Recycling was an integral part of a national environmental agenda during the 1960s. The National Environmental Policy Act was passed by Congress in 1969, focusing on renewable resources and recycling depletable assets. Initially, recycling faced barriers such as lack of public participation. Effective social marketing turned waste management from an inconvenience into a respectful use of resources.
Social marketing is a systematic approach to modify behavior by targeting specific audiences. The environmentalists began a systematic process to educate and train young people on recycling, utilizing school recycling, curbside drop-off and educational sessions explaining recycled products. These young people then initiated recycling at home, reminding Mom and Dad about the importance of protecting the environment.
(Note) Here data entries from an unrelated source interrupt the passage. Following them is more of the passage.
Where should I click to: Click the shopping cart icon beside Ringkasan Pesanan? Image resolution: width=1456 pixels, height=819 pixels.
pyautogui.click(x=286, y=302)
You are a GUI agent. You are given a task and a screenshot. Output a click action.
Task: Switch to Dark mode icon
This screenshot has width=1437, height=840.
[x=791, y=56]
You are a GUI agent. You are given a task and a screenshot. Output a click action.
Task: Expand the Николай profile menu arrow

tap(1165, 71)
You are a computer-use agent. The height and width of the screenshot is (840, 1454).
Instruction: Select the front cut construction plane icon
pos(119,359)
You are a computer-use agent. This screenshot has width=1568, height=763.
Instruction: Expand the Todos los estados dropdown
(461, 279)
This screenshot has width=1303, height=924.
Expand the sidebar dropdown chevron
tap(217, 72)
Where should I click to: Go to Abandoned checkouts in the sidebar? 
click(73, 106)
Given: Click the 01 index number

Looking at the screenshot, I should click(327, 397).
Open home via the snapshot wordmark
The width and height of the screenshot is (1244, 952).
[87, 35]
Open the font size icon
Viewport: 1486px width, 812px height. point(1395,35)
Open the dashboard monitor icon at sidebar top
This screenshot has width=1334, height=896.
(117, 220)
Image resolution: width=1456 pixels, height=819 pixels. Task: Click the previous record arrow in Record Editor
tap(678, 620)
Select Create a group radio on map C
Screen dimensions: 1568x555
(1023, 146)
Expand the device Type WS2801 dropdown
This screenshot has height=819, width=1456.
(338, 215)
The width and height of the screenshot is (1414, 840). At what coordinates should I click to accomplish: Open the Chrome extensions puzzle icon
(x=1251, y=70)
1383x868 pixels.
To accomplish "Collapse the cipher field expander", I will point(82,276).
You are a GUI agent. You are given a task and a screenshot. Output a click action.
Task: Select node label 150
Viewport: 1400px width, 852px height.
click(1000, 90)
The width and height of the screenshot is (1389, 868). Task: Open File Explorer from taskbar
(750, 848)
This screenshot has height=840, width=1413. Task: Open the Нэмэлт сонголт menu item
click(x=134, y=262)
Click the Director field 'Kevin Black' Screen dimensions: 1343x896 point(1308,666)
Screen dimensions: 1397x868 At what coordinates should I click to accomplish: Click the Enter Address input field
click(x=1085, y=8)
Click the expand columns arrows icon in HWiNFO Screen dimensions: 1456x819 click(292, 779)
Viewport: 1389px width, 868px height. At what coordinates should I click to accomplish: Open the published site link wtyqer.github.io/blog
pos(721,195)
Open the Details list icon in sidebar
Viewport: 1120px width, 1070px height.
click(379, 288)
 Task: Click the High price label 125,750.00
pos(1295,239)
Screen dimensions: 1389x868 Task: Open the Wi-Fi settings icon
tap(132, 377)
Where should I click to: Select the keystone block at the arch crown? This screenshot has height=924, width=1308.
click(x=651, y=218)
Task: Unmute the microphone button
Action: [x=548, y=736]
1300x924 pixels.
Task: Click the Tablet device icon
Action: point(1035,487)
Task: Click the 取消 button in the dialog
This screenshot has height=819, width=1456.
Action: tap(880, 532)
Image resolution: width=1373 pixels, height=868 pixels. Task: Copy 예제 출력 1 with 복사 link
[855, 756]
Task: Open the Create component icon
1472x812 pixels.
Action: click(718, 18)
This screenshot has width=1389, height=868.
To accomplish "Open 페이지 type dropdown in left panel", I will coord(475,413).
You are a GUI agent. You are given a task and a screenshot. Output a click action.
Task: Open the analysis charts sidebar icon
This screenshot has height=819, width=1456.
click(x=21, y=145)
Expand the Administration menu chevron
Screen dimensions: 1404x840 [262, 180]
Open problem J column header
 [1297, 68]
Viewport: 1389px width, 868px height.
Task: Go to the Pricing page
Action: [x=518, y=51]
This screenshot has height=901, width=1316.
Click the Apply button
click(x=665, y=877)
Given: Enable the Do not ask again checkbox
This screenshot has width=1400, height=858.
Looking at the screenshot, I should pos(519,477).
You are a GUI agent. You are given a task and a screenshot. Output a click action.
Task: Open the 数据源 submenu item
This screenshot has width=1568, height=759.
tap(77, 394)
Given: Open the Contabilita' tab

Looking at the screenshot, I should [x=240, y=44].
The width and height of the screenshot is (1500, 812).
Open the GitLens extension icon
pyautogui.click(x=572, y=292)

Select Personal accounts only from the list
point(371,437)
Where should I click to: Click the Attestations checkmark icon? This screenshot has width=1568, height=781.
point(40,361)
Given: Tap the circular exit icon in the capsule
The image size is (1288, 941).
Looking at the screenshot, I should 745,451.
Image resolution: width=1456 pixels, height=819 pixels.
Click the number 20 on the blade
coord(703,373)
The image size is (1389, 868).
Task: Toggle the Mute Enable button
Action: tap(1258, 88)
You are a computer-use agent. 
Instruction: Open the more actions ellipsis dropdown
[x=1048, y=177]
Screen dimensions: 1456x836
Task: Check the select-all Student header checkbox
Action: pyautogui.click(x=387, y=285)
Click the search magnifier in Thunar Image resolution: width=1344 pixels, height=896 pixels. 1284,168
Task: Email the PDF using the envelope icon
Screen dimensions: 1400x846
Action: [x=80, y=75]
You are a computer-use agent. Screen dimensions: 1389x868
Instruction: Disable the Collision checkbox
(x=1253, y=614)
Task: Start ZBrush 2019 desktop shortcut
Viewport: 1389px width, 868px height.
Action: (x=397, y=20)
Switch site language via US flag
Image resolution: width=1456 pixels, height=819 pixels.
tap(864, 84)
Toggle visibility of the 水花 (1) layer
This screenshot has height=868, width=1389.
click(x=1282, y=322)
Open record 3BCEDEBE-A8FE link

They essentially helped modify adult behavior within our homes in the 1970s and 1980s. Social marketing was extremely successful as evidenced by the public support of recycling initiatives today.
So what does recycling have in common with good health habits? We need to utilize social marketing once again, targeting our kindergarten and elementary school children. Chronic disease, obesity and poor health habits did not happen overnight and we need long-term strategies to change behavior. We should educate our young people on proper diet, exercise, obesity, prevention and good health habits in schools. Social issues such as food deserts, poverty and home environment cannot be ignored, but an aggressive focus on teaching our young people can change unhealthy behavior.
If we implement lessons learned from past social marketing successes, we can change “sick care” to “well care,” with our children serving as our greatest support in transforming health care.